Tam boy görmek için tıklayın.

Türk kültüründe ve coğrafyasında ozanlık geleneğinde ve halk müziğinde bir biçimde geniş halk kitlelerinin nabzını tutanlara, sevgi ve saygısını kazananlara Dede Korkut’tan beri “ata”, “dede”, “baba” diye hitap edilir.

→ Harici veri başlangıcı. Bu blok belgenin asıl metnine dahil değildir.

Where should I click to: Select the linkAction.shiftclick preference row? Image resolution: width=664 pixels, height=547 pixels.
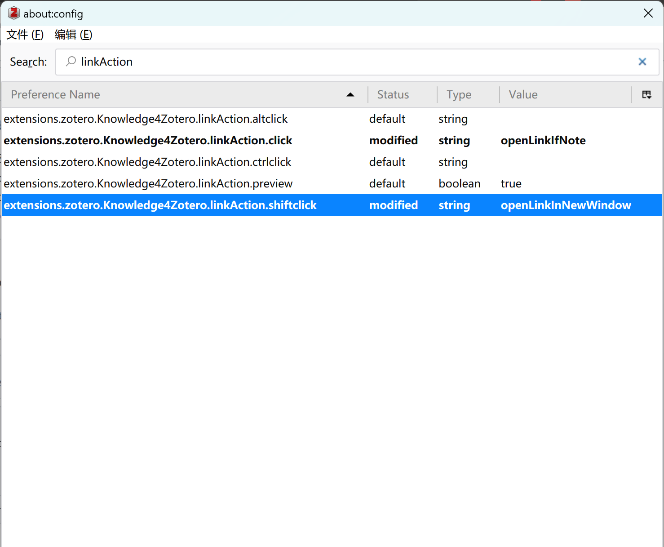point(160,205)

Geçmişte yaşayan ve güçlü ses ve söze sahip Abdal Dede, Gazi Hasan Dede, Öksüz Dede, Sıtkı Baba, Salim Baba, Müştak Baba, Üryan Baba, Talibi Baba, Sümmani Baba, Hüzni Baba, Veysel Baba, Sulari Baba, Deryami Baba gibi ozanlara, âşıklara ve mutasavvıf şairlere bu ünvanlar verilmiştir. Nitekim yakın dönemde Neşet Ertaş’a da aynı duygu ve gerekçelerle baba denilmiştir.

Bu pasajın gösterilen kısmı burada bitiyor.